Data supplied
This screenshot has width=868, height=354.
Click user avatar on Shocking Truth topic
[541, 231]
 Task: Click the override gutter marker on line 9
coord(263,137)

Exercise
Exactly as written, restate every line of the listing above.

Exercise answer
This screenshot has width=868, height=354.
Click user avatar on Shocking Truth topic
[541, 231]
 Task: Click the override gutter marker on line 9
coord(263,137)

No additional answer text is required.